____ DATA UNDER STUDY
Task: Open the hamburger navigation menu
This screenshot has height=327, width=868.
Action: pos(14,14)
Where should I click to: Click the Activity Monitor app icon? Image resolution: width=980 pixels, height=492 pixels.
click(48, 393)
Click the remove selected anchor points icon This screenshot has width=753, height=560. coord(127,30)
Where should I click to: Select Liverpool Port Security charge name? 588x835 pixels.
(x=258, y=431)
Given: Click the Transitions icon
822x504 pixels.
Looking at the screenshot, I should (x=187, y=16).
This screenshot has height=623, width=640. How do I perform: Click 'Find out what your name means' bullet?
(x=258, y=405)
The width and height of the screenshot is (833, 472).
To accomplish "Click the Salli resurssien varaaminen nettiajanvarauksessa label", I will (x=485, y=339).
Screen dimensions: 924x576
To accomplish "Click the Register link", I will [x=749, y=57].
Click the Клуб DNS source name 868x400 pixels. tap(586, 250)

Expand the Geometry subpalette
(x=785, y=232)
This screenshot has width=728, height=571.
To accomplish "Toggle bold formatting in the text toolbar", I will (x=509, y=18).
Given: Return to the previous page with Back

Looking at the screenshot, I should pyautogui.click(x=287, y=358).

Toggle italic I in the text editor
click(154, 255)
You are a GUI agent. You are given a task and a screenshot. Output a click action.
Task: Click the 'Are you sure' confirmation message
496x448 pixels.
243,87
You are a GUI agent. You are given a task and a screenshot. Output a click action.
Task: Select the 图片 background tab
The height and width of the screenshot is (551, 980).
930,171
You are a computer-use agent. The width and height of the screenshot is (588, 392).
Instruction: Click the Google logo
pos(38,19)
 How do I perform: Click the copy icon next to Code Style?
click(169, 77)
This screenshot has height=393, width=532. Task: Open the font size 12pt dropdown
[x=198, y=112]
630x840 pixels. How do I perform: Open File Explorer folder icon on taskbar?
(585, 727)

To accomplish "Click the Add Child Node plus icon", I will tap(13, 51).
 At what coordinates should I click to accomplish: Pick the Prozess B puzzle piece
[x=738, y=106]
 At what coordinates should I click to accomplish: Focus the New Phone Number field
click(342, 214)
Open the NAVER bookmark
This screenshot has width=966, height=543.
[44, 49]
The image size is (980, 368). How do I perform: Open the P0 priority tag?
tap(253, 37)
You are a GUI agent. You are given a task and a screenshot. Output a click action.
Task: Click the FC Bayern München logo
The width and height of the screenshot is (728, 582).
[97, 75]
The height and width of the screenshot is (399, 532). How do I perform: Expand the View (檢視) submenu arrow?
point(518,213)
________
- WHAT TO WORK ON: Return the data from the top line through the bottom line exactly.

- THE COMPLETED TASK:
Task: Open the hamburger navigation menu
This screenshot has height=327, width=868.
Action: pos(14,14)
Where should I click to: Click the Activity Monitor app icon? Image resolution: width=980 pixels, height=492 pixels.
click(48, 393)
Click the remove selected anchor points icon This screenshot has width=753, height=560. coord(127,30)
Where should I click to: Select Liverpool Port Security charge name? 588x835 pixels.
(x=258, y=431)
Given: Click the Transitions icon
822x504 pixels.
Looking at the screenshot, I should (x=187, y=16).
This screenshot has height=623, width=640. How do I perform: Click 'Find out what your name means' bullet?
(x=258, y=405)
The width and height of the screenshot is (833, 472).
To accomplish "Click the Salli resurssien varaaminen nettiajanvarauksessa label", I will (x=485, y=339).
Screen dimensions: 924x576
To accomplish "Click the Register link", I will [x=749, y=57].
Click the Клуб DNS source name 868x400 pixels. tap(586, 250)

Expand the Geometry subpalette
(x=785, y=232)
This screenshot has width=728, height=571.
To accomplish "Toggle bold formatting in the text toolbar", I will (x=509, y=18).
Given: Return to the previous page with Back

Looking at the screenshot, I should pyautogui.click(x=287, y=358).

Toggle italic I in the text editor
click(154, 255)
You are a GUI agent. You are given a task and a screenshot. Output a click action.
Task: Click the 'Are you sure' confirmation message
496x448 pixels.
243,87
You are a GUI agent. You are given a task and a screenshot. Output a click action.
Task: Select the 图片 background tab
The height and width of the screenshot is (551, 980).
930,171
You are a computer-use agent. The width and height of the screenshot is (588, 392).
Instruction: Click the Google logo
pos(38,19)
 How do I perform: Click the copy icon next to Code Style?
click(169, 77)
This screenshot has height=393, width=532. Task: Open the font size 12pt dropdown
[x=198, y=112]
630x840 pixels. How do I perform: Open File Explorer folder icon on taskbar?
(585, 727)

To accomplish "Click the Add Child Node plus icon", I will tap(13, 51).
 At what coordinates should I click to accomplish: Pick the Prozess B puzzle piece
[x=738, y=106]
 At what coordinates should I click to accomplish: Focus the New Phone Number field
click(342, 214)
Open the NAVER bookmark
This screenshot has width=966, height=543.
[44, 49]
The image size is (980, 368). How do I perform: Open the P0 priority tag?
tap(253, 37)
You are a GUI agent. You are given a task and a screenshot. Output a click action.
Task: Click the FC Bayern München logo
The width and height of the screenshot is (728, 582).
[97, 75]
The height and width of the screenshot is (399, 532). How do I perform: Expand the View (檢視) submenu arrow?
point(518,213)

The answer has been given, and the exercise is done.